- [EXERCISE DESCRIPTION]:
The lines to transcribe begin with the one containing "The height and" and end with the last line below; reproduce them exactly, without the pictures.

- [AVAILABLE DATA]:
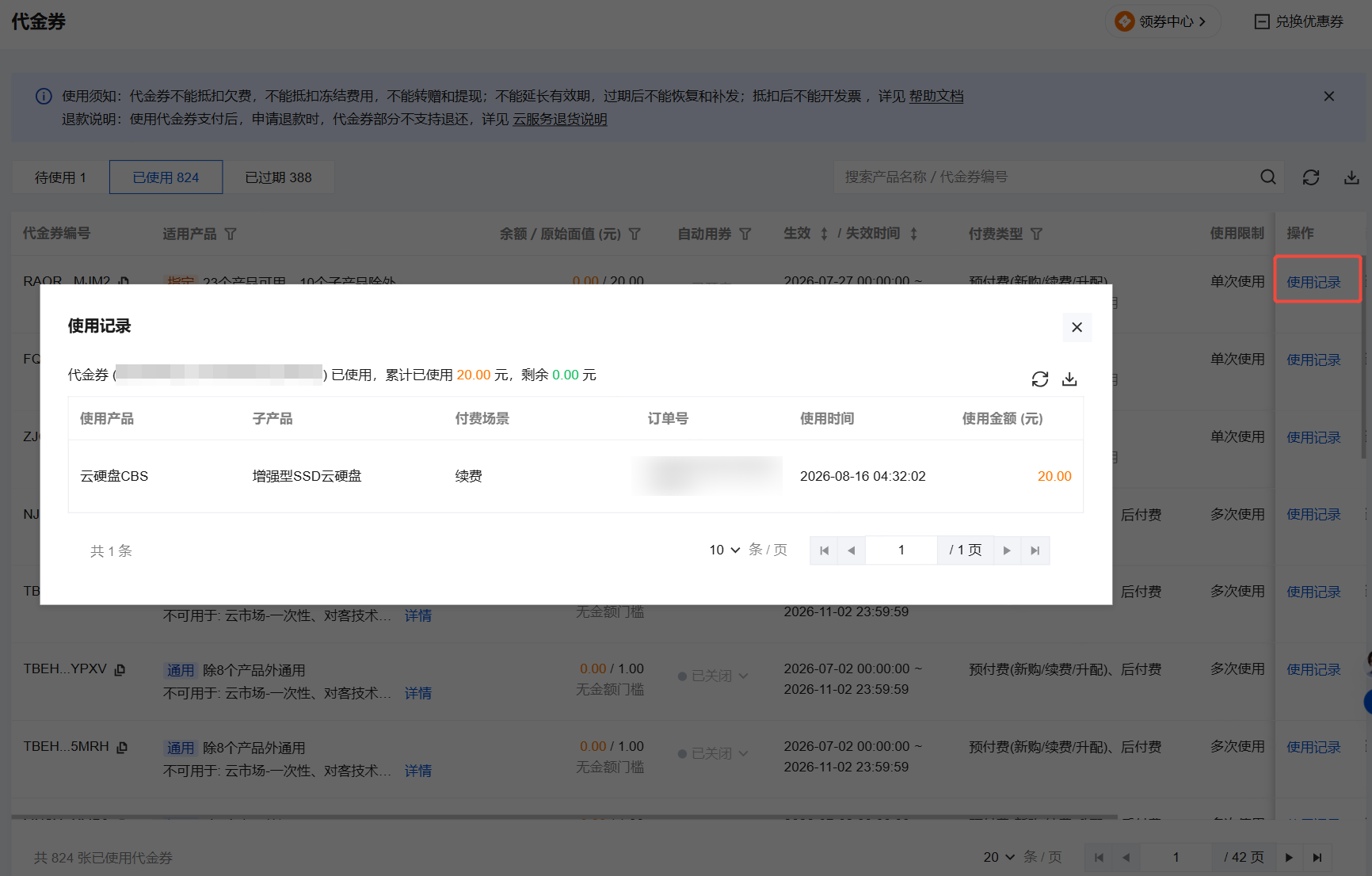Image resolution: width=1372 pixels, height=876 pixels.
Task: Open 使用记录 for the TBEH...5MRH voucher
Action: [1313, 747]
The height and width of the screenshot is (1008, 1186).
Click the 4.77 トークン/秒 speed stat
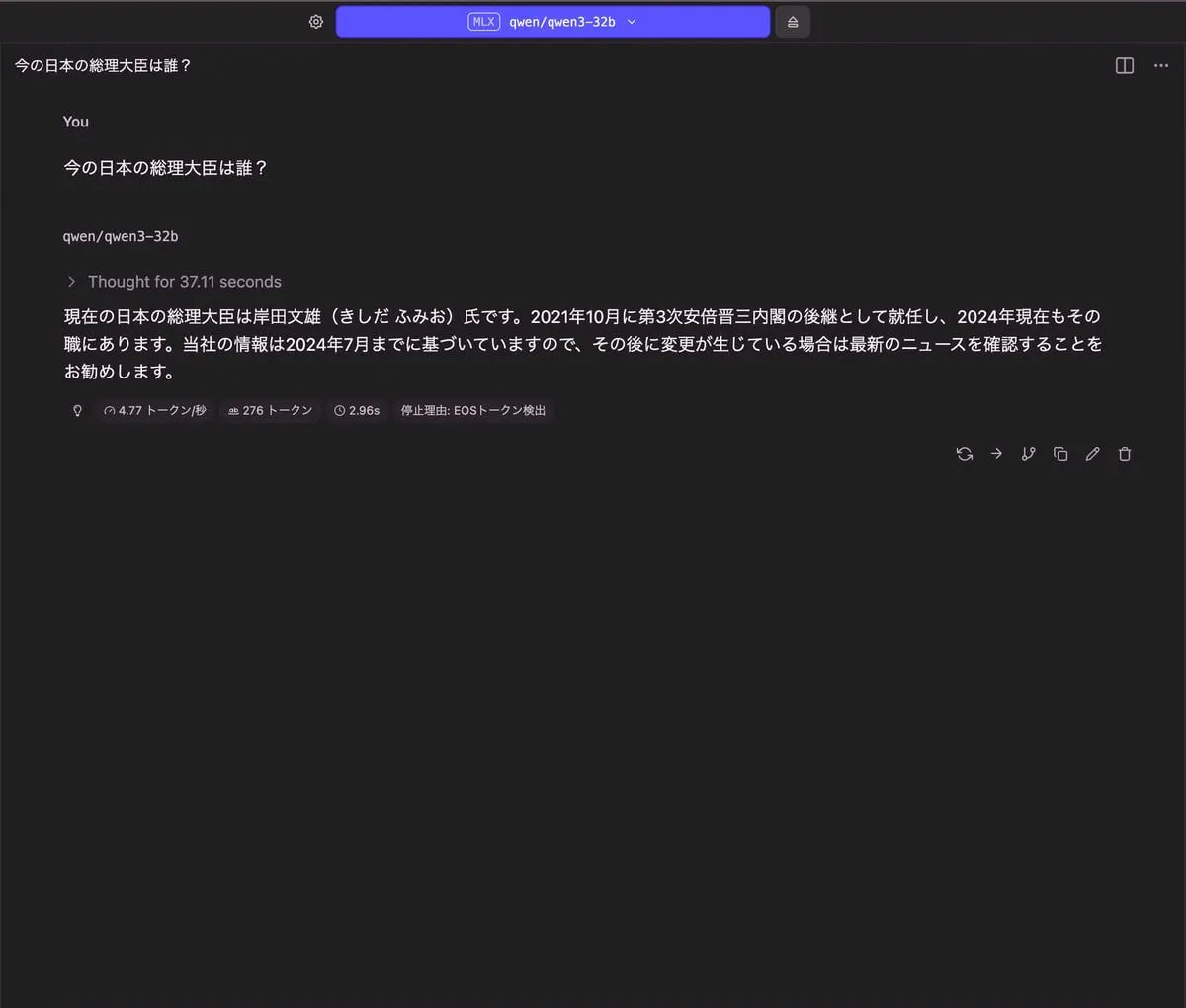(155, 410)
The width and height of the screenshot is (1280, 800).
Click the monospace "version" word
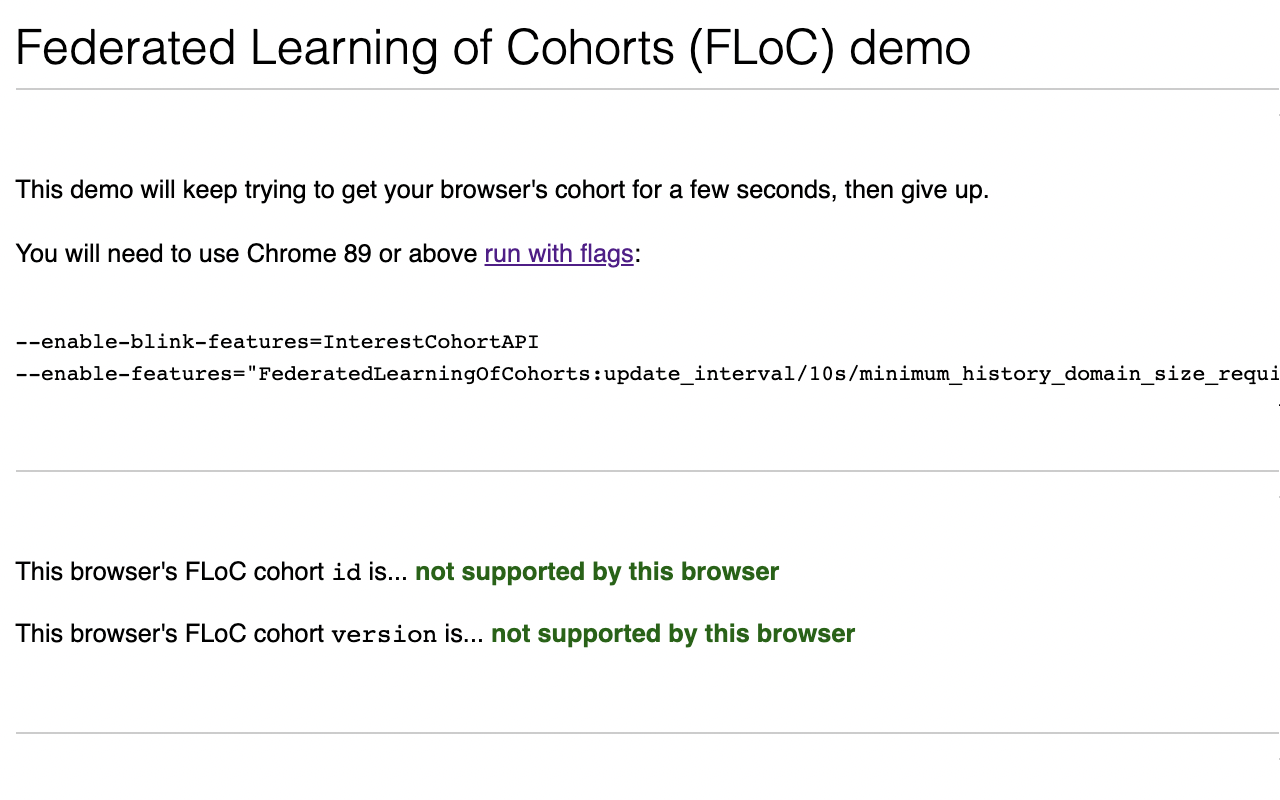(x=384, y=635)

- [PROBLEM SOLUTION]:
The height and width of the screenshot is (1008, 1186).
Click the 4.77 トークン/秒 speed stat
(155, 410)
The width and height of the screenshot is (1280, 800).
Click the monospace "version" word
(x=384, y=635)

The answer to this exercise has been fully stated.